Roller-skating happened on Thursday nights over the summer at the Greybull Recreation Center. Youth would skate up to the front counter, eager to see their growth and ask, “Where are the caterpillars?”
They were tiny, about the size of a grain of rice. Kids looked forward to seeing the caterpillars grow. At first, the kids would need a magnifying glass to view them. Eventually they would turn into monarch butterflies.
“The caterpillars got here the first week of July. They didn’t turn into butterflies until early August,” says Heather Howe, Director of the Greybull Recreation District.
A grant from the Wyoming Wildlife Foundation made the Monarch Butterfly Garden Habitat Project possible.
“I attended the Wyoming Afterschool Alliance Conference and there was a Monarch Larvae Monitoring Program (MLMP) session. It taught us how to track monarchs in Wyoming, I really
wanted to do that for the kids,” says Heather. “But we needed to be able to monitor them differently in our area.”

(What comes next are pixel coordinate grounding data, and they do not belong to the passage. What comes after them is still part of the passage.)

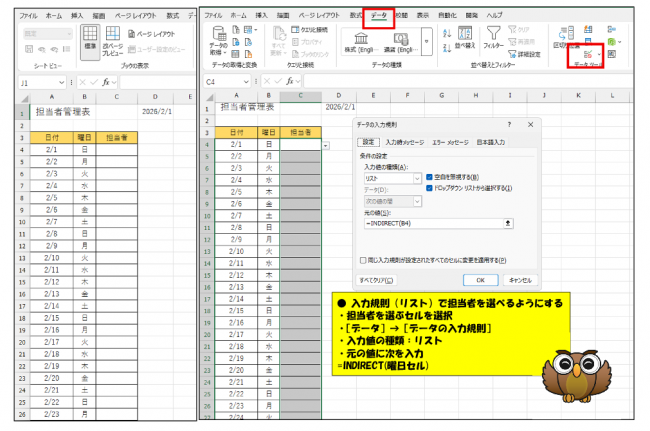Click the 並べ替え sort icon
Screen dimensions: 650x431
coord(464,38)
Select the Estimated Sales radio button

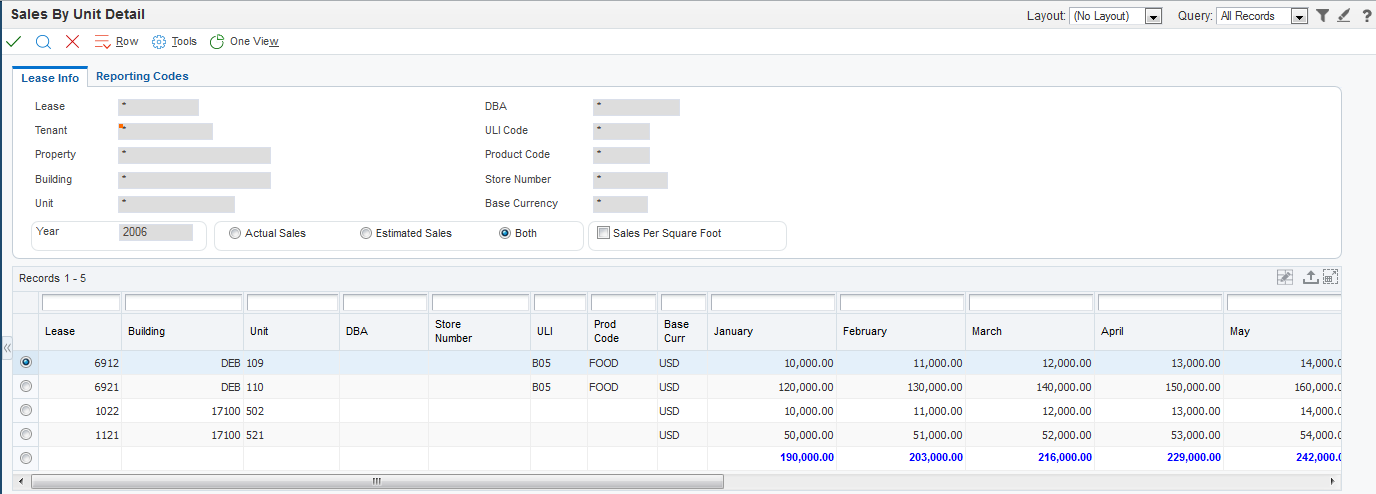coord(366,233)
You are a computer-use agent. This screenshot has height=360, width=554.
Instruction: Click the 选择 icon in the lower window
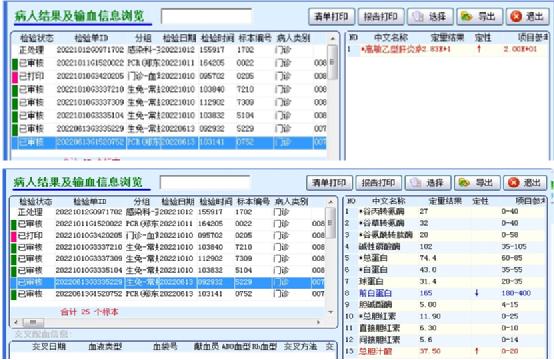tap(415, 183)

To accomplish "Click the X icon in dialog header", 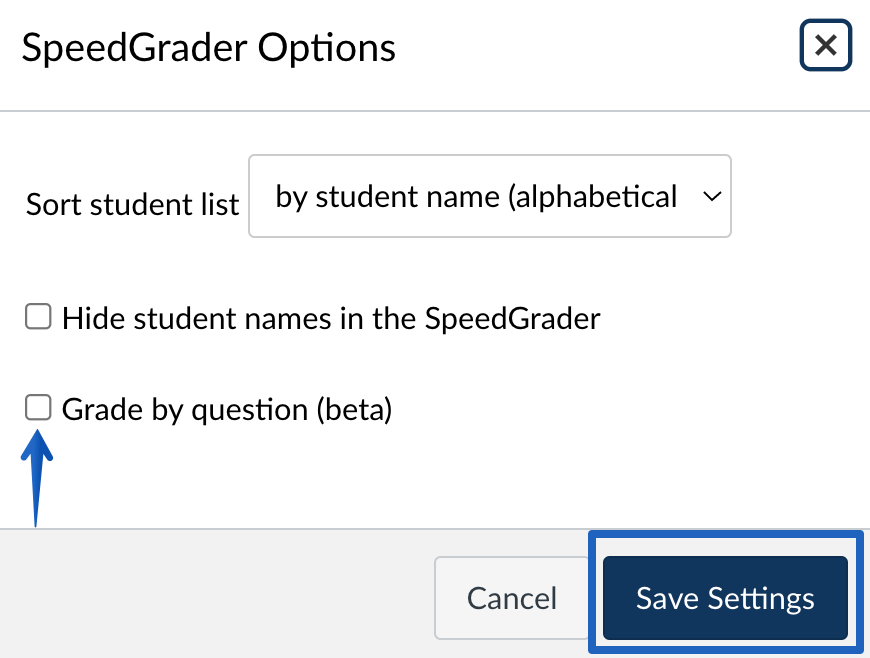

Heather asked the program leaders of MLMP if she could build a habitat that was a little safer for youth to participate. The Monarch Larvae Monitoring Program thought it was a great idea.
“Where milkweed grows around here it’s not child friendly; there are ditches, fields, roads and maybe snakes,” says Heather. “I wanted to incorporate this project into our programming and have it not be dangerous.”
Because of thoughtful donors like you, Heather was able to purchase supplies to make raised garden bed habitats for monarchs. Youth will get to help track them and see them thrive in the future.
“Now we have a ton of milkweed in our gardens for the caterpillars. There’s a lot of plants for them back there,” says Heather. “We have supplies in storage, seeds for seed bombs, butterfly house kits, and butterfly magazines for kids to use again and again.”